Extend the podcast transcript below, in which Sevan Matossian, Bill Grundler and Mattew Souza talk about empty corporate jargon, starting after its last line.

◆ **Document**
--------

Sevan Matossian (08:46):
I’m not joking. The three months before they fired me, it shifted from Greg Glassman to this, and I actually watched some of my peers adapt. I was like, wow, you’re adapting to this. It was crazy. But that’s the way they talk. And Dave doesn’t talk. Wouldn’t you say that’s fair? Do you know any people like this bill?
Bill Grundler (09:12):
Do I know people that talk like that? Yeah, totally.
Sevan Matossian (09:14):
That language that it’s just nothing talk.
Bill Grundler (09:16):
Right? Those are the meetings to have meetings about having meetings, to have meetings. Meetings. And dude, I’m not good at those. Not good
Mattew Souza (09:27):
At those. I used to think you had to talk that way to be taken seriously in business.
Sevan Matossian (09:31):
Me too. That’s what I actually thought that for a minute too. When Greg sold the company and the people came in, I’m like, wow, I don’t understand what they’re saying. And then I’m like, oh shit. These motherfuckers are saying nothing
Mattew Souza (09:41):
Are, yep. Yeah.
Sevan Matossian (09:43):
Where’s the beehive? I want to get some honey. Well, let’s talk about the deliverables. And before I give you that, it’s like, geez, Brian, honey,
Mattew Souza (09:50):
It’s find the workflow in the system here. Sev. Are you properly following it?
Bill Grundler (09:56):
That sounded like that literally was like if you were to use chat GBT and you were to write, okay, I need an intro email or message to my team to discuss how we’re going to bring up topics about whatever. And that’s probably what it kick out. Kenneth AI wrote that. Heck, yeah, exactly. That’s exactly what it sounds like.
Sevan Matossian (10:14):
Some people eat that shit up. Yeah, it’s crazy. Who? Oh, did you see my text to you and Wiki?
Mattew Souza (10:23):
Oh, yes, yes, I did see that. And I will adjust his Wednesday. I’ll probably keep it on the Wednesday. Just move it out a week.

--------

◆ **Entries supplied**
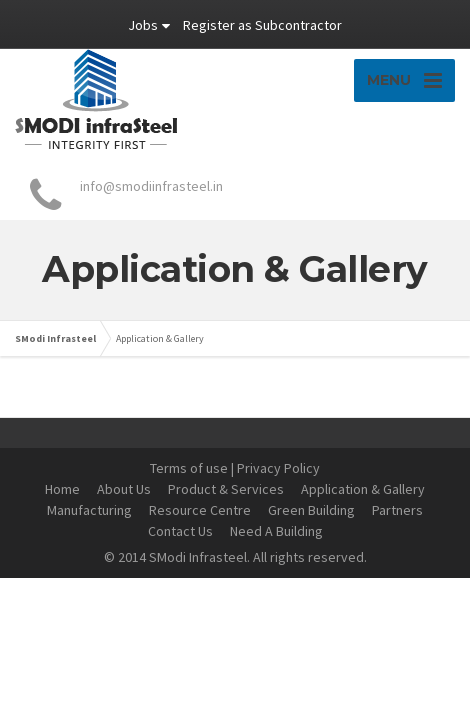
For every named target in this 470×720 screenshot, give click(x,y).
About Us (124, 489)
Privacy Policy (278, 468)
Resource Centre (200, 510)
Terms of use (189, 468)
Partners (397, 510)
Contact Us (180, 531)
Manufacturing (89, 510)
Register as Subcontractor (262, 25)
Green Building (311, 510)
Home (62, 489)
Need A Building (276, 531)
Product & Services (226, 489)
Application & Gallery (363, 489)
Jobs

--------

◆ **Answer**
Sevan Matossian (10:30):
Yeah. Fuck. I feel so bad. I dunno if I feel bad that I moved the schedule with him. We had a podcast with Wiki tomorrow. I forgot. It’s my son’s birthday tonight and tomorrow night I got twins.
Bill Grundler (10:40):
Oh, way to go, dude.
Sevan Matossian (10:42):
Yeah. Good job, dad.
Mattew Souza (10:46):
Where
Bill Grundler (10:50):
All that? Three sons playing crap. And you forget the birthday, but you got them doing shoulder press on a wobble board. That’s good. Which is sick, by the way.
Sevan Matossian (11:01):
I like that. Okay, so as Bill was saying, it’s Dave talk. It’s not, and I’m saying it’s not that talk.
Mattew Souza (11:11):
Agreed.
Sevan Matossian (11:13):
Do
Bill Grundler (11:14):
You think that long
Sevan Matossian (11:14):
You and I have ever been quiet with both of us in the same room? I’m like, there’s no fucking, I’m talking first. Viki. I’m so sorry. Viy. Viy. Vey. Vey. So sorry. Such a douche. Sorry. I’m such a douche. Go ahead, bill.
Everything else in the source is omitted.